The plan also includes a proposal for privatizing the nation’s air traffic control system, an idea that hasn’t been well-received by some in Congress. Nevertheless, while acknowledging that P3s are not the answer for every project, Chao said “they work well in many situations.”

She complimented Kentucky leaders for passing legislation last year that enables Kentucky to use P3s for major infrastructure projects and indicated the move might give Kentucky a better opportunity to receive federal funds for infrastructure projects.

“Unfortunately, many states still discriminate against private-sector funding in infrastructure,” Chao told the audience.

The administration has said it will invest at least $200 billion in infrastructure, an amount Chao said “will be used as an incentive to get projects underway quickly, not to overwhelm or replace state, local or private funding sources.”

“That means states and localities that have secured some funding or financing of their own for infrastructure projects will be given priority access to new federal funds. The goal is to use federal funds as an incentive like seed capital to get projects underway and built more quickly, with greater participation by state local and private partners.”

Gas tax increase, regulatory reforms on the table

To spur investments to repair and improve the nation’s roads, bridges, energy and transmission systems, water supplies, veteran hospitals and broadband, the administration is considering options to lower project costs and increase revenue, Chao added.

One option is regulatory reform to reduce risks for the private sector, Chao said. Much of that reform will come through executive orders, she said, and streamlining internal processes for permitting. Examples she shared were eliminating duplicative processes and allowing concurrent rather than sequential permitting. Those changes would speed projects and lower costs for private-sector partners.

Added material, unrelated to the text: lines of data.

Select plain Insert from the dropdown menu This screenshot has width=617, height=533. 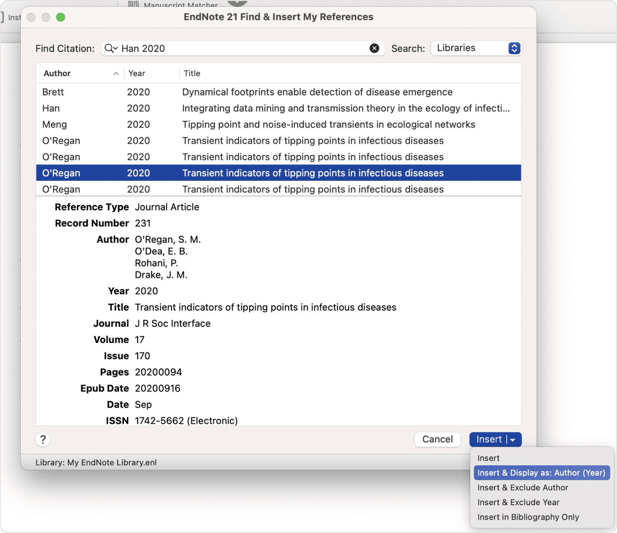coord(488,458)
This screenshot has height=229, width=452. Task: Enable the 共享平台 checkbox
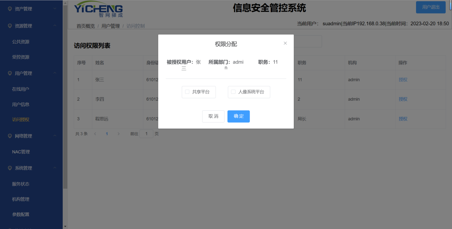187,92
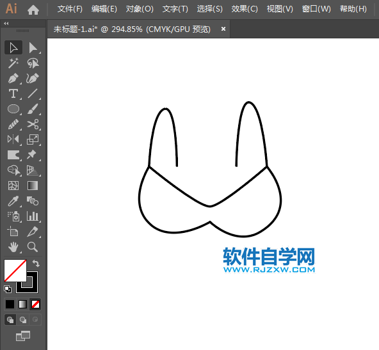This screenshot has width=379, height=350.
Task: Click the white Fill color swatch
Action: 15,270
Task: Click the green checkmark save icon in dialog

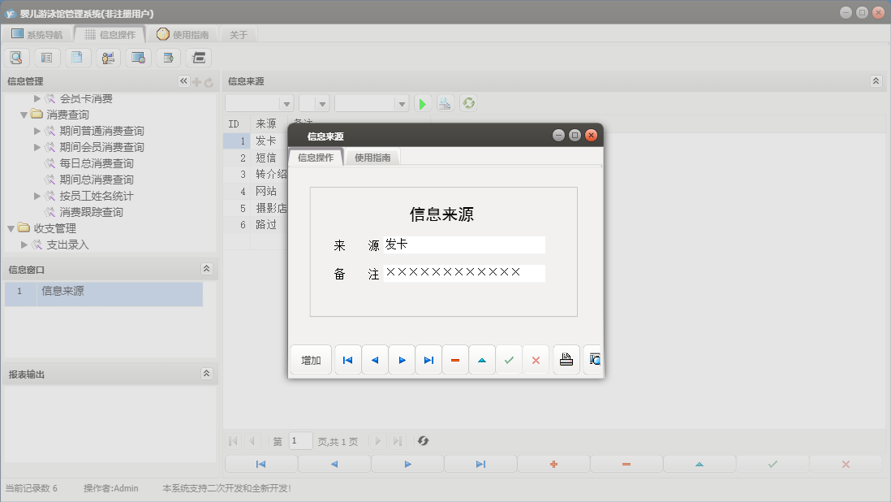Action: coord(509,360)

“There are plenty of resources available but not enough projects ready for investment because of regulatory and permitting hurdles, which can delay projects for years, and in some cases decades.”

On the revenue side, the administration is open to revising the gas tax, which provides funding for road improvements. The tax was last adjusted in 1993. Federal transportation leaders also are looking at measures that might generate transportation funding from owners of electric vehicles.

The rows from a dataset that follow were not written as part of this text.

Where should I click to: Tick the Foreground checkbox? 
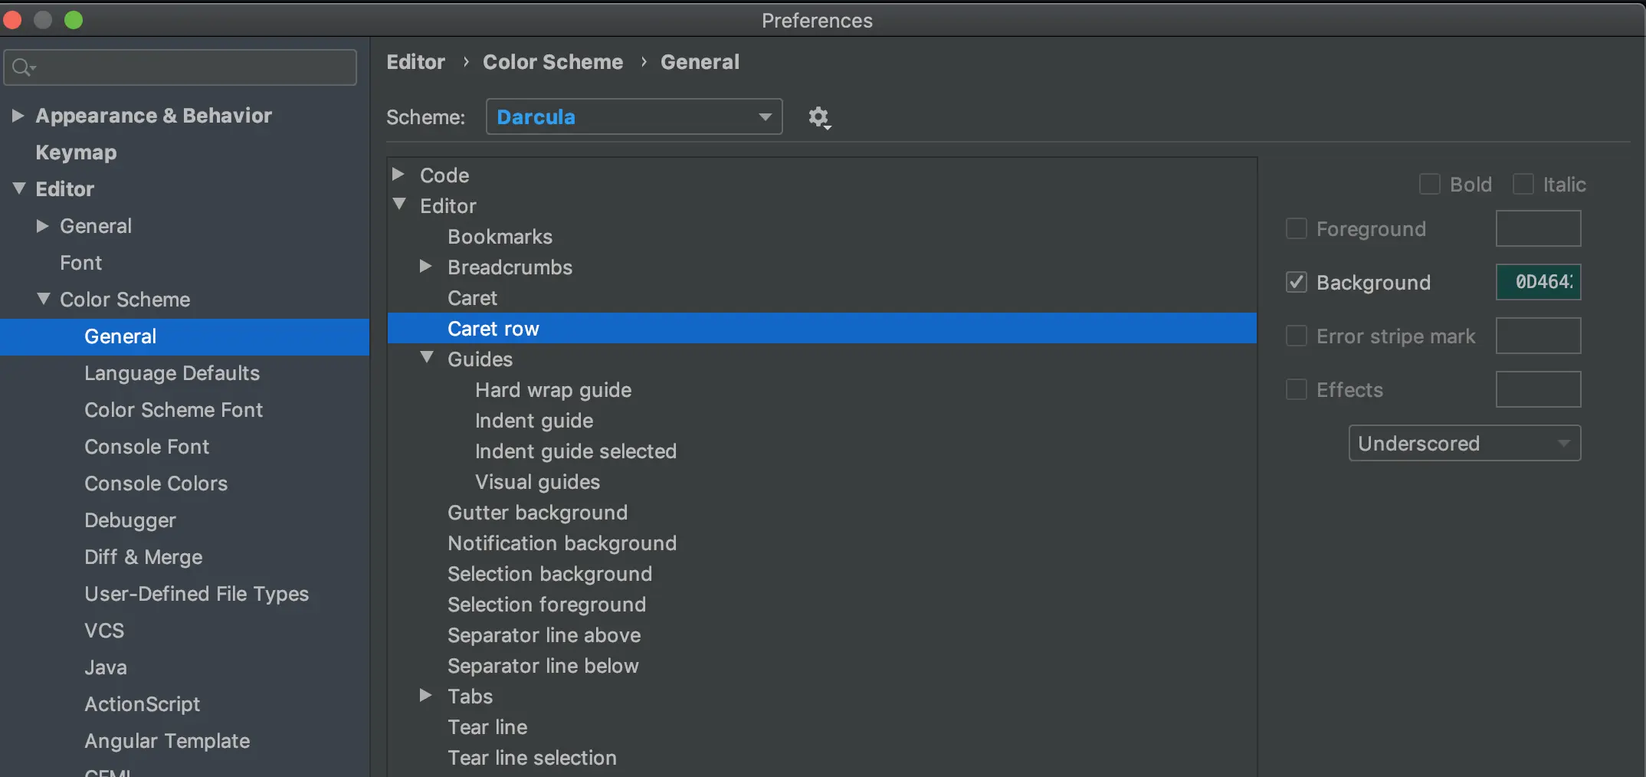coord(1296,229)
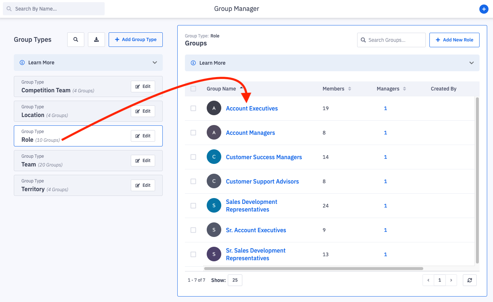The height and width of the screenshot is (302, 493).
Task: Check the box for Account Managers row
Action: pos(193,133)
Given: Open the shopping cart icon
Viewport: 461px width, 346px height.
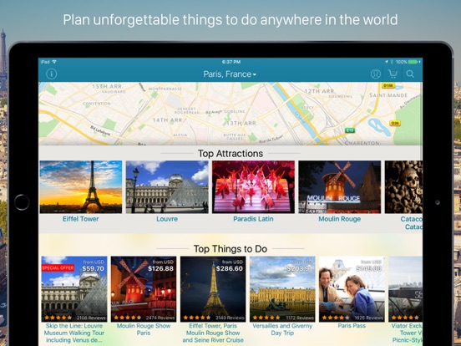Looking at the screenshot, I should click(x=393, y=74).
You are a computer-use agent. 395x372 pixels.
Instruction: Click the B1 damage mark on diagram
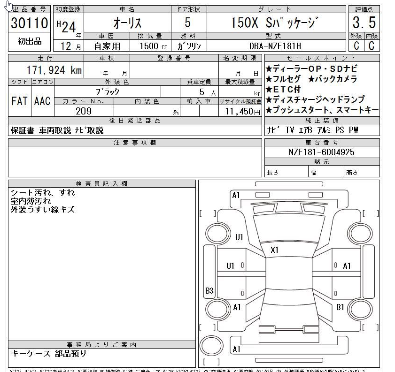coord(341,307)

“These electric cars pay nothing and as they grow in volume, should some kind of a tax be placed on electric cars, perhaps on mileage traveled?” Chao said.

Juva Barber, executive director of Kentuckians for Better Transportation, said she was pleased to hear Chao say she’s open to increasing funding. Barber added that it was also good to hear that the U.S. Department of Transportation will dedicate one-fourth of its $1.5 billion discretionary funds under the Infrastructure for Rebuilding America grants program to rural projects.

“I’m glad that the administration is going to make sure that they focus on rural Kentucky as well as urban Kentucky,” Barber told WDRB.